↓↓↓

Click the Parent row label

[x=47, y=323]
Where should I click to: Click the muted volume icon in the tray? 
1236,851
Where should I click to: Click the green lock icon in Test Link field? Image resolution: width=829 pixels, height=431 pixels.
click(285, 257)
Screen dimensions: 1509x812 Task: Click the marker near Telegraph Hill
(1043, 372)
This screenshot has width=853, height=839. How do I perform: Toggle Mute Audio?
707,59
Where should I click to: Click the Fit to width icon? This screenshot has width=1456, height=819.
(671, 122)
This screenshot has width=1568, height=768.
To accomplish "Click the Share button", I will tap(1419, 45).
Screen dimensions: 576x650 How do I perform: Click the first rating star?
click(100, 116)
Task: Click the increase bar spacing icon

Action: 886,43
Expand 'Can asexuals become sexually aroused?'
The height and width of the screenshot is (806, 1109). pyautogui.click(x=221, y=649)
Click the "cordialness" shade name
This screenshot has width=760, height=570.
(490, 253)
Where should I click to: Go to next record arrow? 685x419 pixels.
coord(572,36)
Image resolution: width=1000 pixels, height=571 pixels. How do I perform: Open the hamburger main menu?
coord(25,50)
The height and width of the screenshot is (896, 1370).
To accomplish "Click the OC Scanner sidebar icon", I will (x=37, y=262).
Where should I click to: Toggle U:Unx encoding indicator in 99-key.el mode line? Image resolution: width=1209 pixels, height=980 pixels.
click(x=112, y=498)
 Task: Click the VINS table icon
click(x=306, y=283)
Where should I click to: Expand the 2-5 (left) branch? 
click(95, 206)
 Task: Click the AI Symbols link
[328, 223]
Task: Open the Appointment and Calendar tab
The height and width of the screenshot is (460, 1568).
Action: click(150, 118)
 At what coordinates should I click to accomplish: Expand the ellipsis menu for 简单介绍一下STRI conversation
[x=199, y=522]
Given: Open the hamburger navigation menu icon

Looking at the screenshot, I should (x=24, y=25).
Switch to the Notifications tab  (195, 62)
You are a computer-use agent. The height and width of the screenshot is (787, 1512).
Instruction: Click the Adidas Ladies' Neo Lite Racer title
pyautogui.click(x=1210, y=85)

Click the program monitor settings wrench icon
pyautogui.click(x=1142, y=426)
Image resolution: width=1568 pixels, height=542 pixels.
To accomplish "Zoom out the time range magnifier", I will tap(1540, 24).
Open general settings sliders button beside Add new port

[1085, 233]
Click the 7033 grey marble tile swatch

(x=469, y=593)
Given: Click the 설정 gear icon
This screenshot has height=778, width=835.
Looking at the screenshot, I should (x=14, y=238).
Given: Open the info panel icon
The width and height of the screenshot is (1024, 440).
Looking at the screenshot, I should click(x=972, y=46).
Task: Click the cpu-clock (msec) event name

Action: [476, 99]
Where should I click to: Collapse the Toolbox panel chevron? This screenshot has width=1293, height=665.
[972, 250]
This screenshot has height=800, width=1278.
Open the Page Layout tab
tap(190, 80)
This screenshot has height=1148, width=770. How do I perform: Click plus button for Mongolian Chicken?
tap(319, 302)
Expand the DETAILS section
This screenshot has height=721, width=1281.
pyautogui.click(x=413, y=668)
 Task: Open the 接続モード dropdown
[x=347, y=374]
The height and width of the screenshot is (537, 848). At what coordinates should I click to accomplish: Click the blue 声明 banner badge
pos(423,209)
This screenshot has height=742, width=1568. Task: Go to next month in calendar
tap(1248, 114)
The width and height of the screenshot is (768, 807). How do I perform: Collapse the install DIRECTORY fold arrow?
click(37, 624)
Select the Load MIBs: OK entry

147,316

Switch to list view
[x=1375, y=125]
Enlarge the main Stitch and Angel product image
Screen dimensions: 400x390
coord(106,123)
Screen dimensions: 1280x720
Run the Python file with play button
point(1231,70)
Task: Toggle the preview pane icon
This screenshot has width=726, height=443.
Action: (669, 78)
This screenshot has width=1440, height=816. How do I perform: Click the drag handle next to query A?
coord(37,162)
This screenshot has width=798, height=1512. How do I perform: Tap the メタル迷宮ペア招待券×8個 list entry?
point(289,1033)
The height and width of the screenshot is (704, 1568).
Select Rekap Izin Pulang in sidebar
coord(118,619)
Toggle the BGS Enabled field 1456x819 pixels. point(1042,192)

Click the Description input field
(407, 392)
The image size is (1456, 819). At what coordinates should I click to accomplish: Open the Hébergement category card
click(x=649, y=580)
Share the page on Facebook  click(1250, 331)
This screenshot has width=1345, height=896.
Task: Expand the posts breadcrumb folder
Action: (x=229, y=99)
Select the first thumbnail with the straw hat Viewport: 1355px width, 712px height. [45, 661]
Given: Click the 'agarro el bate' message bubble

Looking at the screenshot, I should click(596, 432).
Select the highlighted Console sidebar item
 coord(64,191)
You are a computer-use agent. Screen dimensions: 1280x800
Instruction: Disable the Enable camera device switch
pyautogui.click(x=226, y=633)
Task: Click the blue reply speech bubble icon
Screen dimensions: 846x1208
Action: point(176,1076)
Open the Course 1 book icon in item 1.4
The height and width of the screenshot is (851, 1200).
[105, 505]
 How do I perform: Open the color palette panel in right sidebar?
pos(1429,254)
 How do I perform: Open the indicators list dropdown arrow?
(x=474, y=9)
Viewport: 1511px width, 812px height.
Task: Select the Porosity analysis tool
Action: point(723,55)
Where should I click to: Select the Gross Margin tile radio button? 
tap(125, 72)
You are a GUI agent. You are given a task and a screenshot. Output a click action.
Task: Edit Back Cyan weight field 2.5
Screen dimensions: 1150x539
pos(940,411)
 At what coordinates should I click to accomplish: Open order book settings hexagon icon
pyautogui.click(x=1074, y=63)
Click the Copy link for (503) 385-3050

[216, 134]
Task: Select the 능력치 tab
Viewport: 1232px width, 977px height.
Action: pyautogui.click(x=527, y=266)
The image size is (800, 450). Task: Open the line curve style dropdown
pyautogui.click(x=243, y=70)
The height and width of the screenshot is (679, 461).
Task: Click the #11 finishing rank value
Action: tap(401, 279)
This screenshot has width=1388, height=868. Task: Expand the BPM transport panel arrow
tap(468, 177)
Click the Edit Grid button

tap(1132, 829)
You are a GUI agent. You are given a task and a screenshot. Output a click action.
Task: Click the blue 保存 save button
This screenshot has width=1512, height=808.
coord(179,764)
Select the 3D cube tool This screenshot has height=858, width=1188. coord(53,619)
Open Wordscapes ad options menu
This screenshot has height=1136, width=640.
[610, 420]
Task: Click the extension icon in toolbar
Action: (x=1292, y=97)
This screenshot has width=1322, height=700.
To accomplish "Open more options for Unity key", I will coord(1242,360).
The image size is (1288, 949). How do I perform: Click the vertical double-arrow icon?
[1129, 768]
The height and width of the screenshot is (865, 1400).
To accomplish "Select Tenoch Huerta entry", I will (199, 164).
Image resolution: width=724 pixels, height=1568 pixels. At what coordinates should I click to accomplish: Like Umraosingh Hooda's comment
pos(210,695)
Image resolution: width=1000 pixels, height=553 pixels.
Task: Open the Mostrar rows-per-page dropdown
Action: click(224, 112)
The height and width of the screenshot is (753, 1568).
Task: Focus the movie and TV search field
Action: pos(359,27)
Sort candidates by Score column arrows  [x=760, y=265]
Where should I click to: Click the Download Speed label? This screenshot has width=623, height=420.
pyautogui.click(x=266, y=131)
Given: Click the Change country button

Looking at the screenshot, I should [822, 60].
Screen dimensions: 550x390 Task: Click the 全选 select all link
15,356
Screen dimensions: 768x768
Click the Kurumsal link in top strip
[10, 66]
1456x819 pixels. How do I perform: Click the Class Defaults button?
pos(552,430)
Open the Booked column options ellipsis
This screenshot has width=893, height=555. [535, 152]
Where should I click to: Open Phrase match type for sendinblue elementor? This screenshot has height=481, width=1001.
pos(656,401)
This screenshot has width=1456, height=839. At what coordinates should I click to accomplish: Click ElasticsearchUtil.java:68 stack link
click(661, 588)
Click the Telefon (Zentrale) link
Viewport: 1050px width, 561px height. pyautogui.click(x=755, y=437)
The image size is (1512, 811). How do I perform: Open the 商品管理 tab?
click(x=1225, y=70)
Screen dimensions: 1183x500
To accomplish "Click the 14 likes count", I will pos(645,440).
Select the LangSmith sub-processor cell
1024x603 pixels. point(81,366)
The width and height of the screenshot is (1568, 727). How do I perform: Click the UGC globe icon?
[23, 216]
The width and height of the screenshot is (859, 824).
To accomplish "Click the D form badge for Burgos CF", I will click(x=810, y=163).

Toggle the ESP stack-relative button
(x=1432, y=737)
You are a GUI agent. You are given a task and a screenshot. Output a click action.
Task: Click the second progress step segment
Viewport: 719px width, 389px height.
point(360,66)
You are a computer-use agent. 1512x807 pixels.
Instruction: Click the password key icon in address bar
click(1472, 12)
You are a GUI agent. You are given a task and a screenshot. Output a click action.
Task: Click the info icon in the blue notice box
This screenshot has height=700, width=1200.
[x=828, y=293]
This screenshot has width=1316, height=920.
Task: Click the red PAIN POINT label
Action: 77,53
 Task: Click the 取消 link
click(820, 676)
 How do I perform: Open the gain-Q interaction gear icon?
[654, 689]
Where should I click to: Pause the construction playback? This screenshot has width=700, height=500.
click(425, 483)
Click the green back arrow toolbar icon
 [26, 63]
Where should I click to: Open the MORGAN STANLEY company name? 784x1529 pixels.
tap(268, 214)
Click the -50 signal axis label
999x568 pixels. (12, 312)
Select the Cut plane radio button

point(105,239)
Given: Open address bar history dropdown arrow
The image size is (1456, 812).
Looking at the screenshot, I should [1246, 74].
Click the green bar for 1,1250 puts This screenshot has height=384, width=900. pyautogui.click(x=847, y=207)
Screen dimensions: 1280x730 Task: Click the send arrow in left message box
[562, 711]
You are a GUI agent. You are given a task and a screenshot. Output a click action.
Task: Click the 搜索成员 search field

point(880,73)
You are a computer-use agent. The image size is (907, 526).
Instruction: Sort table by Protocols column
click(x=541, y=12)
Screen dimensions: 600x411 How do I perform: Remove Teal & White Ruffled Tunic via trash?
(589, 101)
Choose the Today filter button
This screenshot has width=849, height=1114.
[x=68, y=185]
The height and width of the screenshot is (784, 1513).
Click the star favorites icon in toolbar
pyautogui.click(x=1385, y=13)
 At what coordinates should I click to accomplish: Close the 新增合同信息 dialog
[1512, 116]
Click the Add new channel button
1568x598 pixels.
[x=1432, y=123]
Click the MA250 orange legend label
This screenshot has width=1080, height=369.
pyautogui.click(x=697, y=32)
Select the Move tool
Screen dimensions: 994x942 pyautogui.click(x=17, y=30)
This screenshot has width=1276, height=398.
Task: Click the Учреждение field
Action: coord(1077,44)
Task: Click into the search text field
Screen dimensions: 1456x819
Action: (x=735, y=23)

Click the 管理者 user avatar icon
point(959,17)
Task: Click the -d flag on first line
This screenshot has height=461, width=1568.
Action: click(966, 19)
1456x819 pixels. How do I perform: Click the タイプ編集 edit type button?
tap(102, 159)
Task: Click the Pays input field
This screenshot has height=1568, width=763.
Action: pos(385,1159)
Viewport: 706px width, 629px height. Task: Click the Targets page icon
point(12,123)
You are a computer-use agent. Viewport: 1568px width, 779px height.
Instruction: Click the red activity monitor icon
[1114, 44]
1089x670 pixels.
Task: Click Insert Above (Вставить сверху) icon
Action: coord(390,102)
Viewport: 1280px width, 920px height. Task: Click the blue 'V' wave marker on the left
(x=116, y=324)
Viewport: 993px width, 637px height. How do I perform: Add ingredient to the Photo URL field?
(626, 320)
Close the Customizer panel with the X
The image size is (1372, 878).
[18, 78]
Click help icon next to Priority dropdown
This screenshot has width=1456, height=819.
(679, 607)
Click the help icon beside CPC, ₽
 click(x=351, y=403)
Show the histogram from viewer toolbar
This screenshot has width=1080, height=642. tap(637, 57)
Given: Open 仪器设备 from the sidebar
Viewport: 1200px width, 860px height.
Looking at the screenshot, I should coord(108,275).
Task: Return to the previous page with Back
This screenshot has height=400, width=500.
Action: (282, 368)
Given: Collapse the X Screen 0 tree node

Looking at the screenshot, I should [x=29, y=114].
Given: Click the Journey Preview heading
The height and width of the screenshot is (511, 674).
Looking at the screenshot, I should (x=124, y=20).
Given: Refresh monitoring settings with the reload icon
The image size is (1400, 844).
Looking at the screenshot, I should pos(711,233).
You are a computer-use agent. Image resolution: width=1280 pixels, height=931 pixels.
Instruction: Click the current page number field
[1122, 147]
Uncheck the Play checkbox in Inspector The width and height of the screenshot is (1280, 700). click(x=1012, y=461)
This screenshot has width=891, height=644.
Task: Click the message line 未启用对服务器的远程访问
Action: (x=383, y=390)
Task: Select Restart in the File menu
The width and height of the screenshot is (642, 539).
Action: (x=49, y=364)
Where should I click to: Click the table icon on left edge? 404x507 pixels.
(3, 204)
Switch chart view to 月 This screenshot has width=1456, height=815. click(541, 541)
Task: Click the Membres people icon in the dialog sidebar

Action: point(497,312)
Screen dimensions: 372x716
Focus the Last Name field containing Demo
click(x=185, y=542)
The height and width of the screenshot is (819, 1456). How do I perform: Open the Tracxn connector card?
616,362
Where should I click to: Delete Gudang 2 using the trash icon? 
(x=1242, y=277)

↑↑↑

▶ [Work to be completed] Quote the items above exactly as they appear, from the line holding "Where should I click to: Collapse" through the line holding "coord(64,191)", both lines included.

▶ [Answer in full]
Where should I click to: Collapse the Toolbox panel chevron? This screenshot has width=1293, height=665.
[972, 250]
This screenshot has height=800, width=1278.
Open the Page Layout tab
tap(190, 80)
This screenshot has height=1148, width=770. How do I perform: Click plus button for Mongolian Chicken?
tap(319, 302)
Expand the DETAILS section
This screenshot has height=721, width=1281.
pyautogui.click(x=413, y=668)
 Task: Open the 接続モード dropdown
[x=347, y=374]
The height and width of the screenshot is (537, 848). At what coordinates should I click to accomplish: Click the blue 声明 banner badge
pos(423,209)
This screenshot has height=742, width=1568. Task: Go to next month in calendar
tap(1248, 114)
The width and height of the screenshot is (768, 807). How do I perform: Collapse the install DIRECTORY fold arrow?
click(37, 624)
Select the Load MIBs: OK entry

147,316

Switch to list view
[x=1375, y=125]
Enlarge the main Stitch and Angel product image
Screen dimensions: 400x390
coord(106,123)
Screen dimensions: 1280x720
Run the Python file with play button
point(1231,70)
Task: Toggle the preview pane icon
This screenshot has width=726, height=443.
Action: (669, 78)
This screenshot has width=1440, height=816. How do I perform: Click the drag handle next to query A?
coord(37,162)
This screenshot has width=798, height=1512. How do I perform: Tap the メタル迷宮ペア招待券×8個 list entry?
point(289,1033)
The height and width of the screenshot is (704, 1568).
Select Rekap Izin Pulang in sidebar
coord(118,619)
Toggle the BGS Enabled field 1456x819 pixels. point(1042,192)

Click the Description input field
(407, 392)
The image size is (1456, 819). At what coordinates should I click to accomplish: Open the Hébergement category card
click(x=649, y=580)
Share the page on Facebook  click(1250, 331)
This screenshot has width=1345, height=896.
Task: Expand the posts breadcrumb folder
Action: (x=229, y=99)
Select the first thumbnail with the straw hat Viewport: 1355px width, 712px height. [45, 661]
Given: Click the 'agarro el bate' message bubble

Looking at the screenshot, I should click(596, 432).
Select the highlighted Console sidebar item
 coord(64,191)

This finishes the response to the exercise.